With little in the way of local races being decided, turnout for the Pennsylvania primary was light, to say the least.

Those who did show up at a polling place in Grove City were surprised at the low numbers.

“I think with all the political talk today there should be more interest, even in the primaries,” said Kathy Martynuska, voter.

Poll workers said of the 1,300 who are registered in the precinct less than forty had actually come out as of late morning.

Grove City College Political Science Professor Michael Coulter said there is simply not enough on the ballot to draw voters.

“If you are a Democrat, the only thing on the ballot is the lieutenant governor’s race, which isn’t interesting, truthfully,” Coulter said.

Coulter said it doesn’t get much better on the Republican side either as voters choose nominees to run against incumbent Governor Tom Wolfe and Senator Bob Casey.

Even the race for Congress hasn’t generated all that much interest.

“In general, these are really low-profile races right now,” Coulter said.

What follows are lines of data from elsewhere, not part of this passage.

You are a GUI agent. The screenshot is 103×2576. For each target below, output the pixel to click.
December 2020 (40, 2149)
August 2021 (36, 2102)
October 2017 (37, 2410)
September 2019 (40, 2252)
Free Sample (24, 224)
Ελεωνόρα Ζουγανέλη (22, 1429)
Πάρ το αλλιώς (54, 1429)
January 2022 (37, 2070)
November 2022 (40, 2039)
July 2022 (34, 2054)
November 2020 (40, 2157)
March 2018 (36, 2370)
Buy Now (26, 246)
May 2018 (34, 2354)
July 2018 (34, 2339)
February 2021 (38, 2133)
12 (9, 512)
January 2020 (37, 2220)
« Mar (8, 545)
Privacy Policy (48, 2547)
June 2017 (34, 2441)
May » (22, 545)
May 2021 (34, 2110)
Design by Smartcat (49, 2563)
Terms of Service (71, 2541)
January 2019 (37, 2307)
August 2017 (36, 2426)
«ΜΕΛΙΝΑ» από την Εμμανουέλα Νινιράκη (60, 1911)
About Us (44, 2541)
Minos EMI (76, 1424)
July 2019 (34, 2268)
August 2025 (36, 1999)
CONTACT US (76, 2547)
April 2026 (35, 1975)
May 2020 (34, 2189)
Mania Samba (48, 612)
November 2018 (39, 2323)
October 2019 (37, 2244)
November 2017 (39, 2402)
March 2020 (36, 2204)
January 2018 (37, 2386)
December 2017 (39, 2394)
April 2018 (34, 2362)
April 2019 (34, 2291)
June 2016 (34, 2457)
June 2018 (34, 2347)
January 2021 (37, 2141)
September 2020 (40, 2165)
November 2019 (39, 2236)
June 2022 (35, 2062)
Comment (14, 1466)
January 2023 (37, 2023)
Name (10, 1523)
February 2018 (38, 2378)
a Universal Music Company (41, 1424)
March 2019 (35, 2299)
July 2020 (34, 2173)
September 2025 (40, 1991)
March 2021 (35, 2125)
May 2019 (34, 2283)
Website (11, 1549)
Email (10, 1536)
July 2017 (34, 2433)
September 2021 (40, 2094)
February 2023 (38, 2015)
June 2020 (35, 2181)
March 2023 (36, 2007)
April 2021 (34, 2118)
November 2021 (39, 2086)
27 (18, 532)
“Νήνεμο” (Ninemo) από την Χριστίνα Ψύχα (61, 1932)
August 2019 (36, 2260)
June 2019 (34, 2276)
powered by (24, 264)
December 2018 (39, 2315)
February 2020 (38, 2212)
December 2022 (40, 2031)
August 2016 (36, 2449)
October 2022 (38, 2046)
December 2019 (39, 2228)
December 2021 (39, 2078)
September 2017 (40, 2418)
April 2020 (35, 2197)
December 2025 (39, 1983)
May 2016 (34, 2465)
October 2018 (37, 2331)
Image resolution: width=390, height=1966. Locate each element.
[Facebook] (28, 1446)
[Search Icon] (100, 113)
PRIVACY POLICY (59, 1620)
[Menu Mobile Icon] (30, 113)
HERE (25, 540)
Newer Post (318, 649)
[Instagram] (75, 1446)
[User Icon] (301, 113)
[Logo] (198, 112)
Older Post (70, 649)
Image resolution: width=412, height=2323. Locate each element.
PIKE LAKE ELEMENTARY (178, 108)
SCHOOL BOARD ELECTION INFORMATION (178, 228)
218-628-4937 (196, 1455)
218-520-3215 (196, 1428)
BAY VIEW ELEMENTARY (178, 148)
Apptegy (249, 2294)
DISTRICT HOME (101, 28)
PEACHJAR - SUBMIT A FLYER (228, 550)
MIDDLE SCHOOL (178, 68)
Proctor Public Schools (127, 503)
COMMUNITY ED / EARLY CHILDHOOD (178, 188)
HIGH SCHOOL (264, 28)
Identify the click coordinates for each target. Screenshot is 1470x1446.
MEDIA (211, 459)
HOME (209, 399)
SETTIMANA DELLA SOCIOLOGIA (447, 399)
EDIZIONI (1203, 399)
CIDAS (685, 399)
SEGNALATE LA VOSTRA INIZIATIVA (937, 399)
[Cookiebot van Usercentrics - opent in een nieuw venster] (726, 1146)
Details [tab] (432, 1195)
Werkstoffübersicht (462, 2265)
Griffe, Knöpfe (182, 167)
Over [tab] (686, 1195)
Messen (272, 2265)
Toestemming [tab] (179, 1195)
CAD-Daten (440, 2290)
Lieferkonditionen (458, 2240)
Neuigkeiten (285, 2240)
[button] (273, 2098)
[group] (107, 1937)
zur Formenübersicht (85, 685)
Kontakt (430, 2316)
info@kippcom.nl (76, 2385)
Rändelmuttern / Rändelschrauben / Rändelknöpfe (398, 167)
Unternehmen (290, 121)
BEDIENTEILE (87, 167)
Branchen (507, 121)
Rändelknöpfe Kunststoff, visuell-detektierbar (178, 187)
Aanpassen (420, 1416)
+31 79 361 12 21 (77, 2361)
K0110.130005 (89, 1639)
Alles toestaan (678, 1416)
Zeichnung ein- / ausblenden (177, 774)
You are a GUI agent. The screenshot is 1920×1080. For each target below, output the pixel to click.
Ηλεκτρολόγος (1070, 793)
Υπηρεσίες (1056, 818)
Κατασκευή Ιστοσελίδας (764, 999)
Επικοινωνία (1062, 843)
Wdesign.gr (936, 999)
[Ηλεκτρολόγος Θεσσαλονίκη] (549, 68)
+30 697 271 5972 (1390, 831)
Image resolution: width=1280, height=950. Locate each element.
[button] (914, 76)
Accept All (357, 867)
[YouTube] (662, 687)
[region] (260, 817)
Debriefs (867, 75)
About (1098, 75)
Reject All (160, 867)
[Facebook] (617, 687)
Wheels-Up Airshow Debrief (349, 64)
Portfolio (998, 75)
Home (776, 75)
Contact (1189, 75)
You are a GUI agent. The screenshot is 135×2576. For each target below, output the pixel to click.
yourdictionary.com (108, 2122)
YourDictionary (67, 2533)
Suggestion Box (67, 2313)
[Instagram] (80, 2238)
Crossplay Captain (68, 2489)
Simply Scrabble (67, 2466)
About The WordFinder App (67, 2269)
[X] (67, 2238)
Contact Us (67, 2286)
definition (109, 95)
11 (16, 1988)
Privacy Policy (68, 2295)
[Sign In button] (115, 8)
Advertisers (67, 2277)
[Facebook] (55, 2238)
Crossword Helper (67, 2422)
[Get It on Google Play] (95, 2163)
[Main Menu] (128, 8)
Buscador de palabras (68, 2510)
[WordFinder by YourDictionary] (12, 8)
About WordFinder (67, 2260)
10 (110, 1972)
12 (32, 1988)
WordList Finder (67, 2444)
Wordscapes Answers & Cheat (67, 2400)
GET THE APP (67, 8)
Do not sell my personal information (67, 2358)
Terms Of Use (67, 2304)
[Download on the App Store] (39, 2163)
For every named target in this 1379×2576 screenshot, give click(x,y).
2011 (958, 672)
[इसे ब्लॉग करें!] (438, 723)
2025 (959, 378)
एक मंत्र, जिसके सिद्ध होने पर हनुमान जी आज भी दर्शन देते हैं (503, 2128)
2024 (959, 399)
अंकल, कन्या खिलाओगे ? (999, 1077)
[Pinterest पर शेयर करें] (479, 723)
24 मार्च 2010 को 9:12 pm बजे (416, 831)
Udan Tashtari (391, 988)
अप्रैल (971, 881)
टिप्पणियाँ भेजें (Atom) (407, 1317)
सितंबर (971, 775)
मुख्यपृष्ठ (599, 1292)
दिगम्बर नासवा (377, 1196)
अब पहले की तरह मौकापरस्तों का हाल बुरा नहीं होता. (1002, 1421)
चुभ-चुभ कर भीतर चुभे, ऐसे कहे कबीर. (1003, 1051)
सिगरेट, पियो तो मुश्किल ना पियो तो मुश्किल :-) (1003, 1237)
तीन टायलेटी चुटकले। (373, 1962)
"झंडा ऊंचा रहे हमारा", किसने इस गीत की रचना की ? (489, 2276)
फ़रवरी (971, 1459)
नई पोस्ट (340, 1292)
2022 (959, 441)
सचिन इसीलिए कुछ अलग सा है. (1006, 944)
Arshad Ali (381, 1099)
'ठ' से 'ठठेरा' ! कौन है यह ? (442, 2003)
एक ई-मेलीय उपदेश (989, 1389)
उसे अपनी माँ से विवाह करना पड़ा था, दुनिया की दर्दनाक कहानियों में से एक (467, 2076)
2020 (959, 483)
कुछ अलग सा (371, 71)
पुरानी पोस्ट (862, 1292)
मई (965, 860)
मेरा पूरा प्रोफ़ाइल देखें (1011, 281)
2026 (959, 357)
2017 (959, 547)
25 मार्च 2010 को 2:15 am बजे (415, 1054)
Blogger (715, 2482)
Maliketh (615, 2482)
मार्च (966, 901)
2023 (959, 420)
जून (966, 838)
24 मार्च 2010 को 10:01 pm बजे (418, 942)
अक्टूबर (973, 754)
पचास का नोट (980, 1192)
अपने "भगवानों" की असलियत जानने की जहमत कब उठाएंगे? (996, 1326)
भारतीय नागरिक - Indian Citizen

Some think the general election could draw voters upset about Pennsylvania’s gasoline taxes, which are 50 cents a gallon higher than in Ohio.

“We don’t travel that much anymore, but certainly the young folks that have to go to work or commute any distance, it’s a major thing,” said Irma O’Conner, voter.

Coulter expects to see a push by Democrats to get voters to the polls in hopes of retaking control of Congress in the fall, which is something that could push turnout figures higher than the 20 percent predicted for this primary.